WORK INSTRUCTION = All lines in the records that carry the string "link" are to be shown.

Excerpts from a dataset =
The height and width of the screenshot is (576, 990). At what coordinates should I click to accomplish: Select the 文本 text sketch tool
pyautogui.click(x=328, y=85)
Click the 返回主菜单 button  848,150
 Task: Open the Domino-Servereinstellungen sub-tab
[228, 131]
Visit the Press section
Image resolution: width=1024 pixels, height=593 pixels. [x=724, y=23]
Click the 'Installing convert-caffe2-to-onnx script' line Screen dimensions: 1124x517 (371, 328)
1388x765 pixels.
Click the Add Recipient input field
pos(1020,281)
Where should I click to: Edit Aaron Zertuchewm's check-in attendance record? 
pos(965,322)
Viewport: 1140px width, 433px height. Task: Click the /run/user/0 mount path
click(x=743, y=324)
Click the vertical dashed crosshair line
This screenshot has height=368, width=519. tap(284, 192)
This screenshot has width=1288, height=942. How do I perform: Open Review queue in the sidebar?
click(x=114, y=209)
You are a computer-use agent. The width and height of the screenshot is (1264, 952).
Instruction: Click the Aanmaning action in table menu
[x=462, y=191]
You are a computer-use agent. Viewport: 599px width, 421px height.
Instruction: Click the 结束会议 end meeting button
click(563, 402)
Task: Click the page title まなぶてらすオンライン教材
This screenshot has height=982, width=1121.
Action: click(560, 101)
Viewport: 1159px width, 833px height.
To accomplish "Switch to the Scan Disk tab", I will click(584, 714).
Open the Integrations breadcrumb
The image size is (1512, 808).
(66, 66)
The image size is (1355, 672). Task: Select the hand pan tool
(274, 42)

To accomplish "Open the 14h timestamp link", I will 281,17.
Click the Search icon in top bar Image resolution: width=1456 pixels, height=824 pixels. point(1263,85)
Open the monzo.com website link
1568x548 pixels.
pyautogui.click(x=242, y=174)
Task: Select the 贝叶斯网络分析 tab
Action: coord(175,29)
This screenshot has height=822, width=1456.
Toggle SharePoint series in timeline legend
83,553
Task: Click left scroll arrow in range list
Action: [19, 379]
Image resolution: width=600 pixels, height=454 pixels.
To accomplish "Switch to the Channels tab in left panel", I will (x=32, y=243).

ANSWER =
To accomplish "Open the 14h timestamp link", I will 281,17.
Open the monzo.com website link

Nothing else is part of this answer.